Sudah sebelas bulan ia berada disana, surga kecil yang di dekap pulau kalimantan hingga terlindungi dari desau perkara dunia yang kian menuntut kehidupan penuh drama dan konflik. Beruntung, neneknya mewariskan tempat tinggal yang layak pada ayahnya meskipun ayahnya tak menyadarinya karena lebih suka tinggal diperkotaan, tempat yang ditinggalinya saat ini telah lama terlupakan, terakhir kali ia mendatangi tempat ini ketika ia masih belajar berjalan, itu diceritakan ibunya sebelas bulan lalu sambil mengemasi pakaiannya seraya terisak karena terpaksa harus membuang putrinya sendiri disudut dunia yang dianggapnya tidak layak. Ayahnya sudah tak sanggup menatapnya kala itu, ibunya hanya terus menguatkan dirinya sambil menggenggamkan Rani segepok uang untuk bertahan hidup, bukan hanya itu, sang ibu merasa itu tak mungkin cukup, ia melepaskan gelang dan anting yang masih dipakainya lalu memasukkannya di saku Rani.

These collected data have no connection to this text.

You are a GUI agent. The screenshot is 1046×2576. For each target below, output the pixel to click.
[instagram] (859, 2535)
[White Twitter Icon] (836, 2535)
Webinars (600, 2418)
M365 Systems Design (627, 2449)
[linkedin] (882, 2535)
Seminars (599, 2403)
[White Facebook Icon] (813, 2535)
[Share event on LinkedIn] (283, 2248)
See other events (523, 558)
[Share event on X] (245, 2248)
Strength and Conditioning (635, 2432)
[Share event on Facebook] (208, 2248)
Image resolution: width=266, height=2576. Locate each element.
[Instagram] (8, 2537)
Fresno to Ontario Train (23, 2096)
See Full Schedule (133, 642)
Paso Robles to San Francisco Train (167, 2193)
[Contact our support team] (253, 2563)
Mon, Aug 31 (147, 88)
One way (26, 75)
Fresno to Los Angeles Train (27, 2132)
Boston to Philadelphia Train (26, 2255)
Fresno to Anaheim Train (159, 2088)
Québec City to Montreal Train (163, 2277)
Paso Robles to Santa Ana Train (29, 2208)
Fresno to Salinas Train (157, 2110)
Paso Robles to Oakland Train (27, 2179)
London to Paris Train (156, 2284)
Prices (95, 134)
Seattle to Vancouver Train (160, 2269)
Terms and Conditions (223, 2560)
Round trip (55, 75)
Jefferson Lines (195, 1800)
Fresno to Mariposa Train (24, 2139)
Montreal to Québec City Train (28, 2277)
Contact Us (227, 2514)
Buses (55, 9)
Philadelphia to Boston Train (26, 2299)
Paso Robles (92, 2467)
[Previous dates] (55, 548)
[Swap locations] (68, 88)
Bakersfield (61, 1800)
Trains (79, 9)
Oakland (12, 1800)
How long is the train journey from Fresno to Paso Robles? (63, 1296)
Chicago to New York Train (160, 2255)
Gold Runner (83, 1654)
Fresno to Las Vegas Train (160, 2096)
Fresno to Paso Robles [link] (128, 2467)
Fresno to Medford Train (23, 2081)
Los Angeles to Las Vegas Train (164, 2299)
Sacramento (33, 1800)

Sebelas bulan berada disini membuat Rani terbiasa menghibur diri dengan menonton TV, ia sudah tidak pernah menyentuh ponselnya, ia bahkan sanggup tak menyentuh benda itu selama berminggu-minggu, jika dulu saat kuliah HP dan Laptop adalah benda paling tak boleh jauh darinya, kini semuanya terbalik, ia merasa berada dalam nuansa buku-buku klasik terbitan lama yang pernah di bacanya, atau film-film lama yang diputarnya saat kecil tiap pulang ke kampung ibunya.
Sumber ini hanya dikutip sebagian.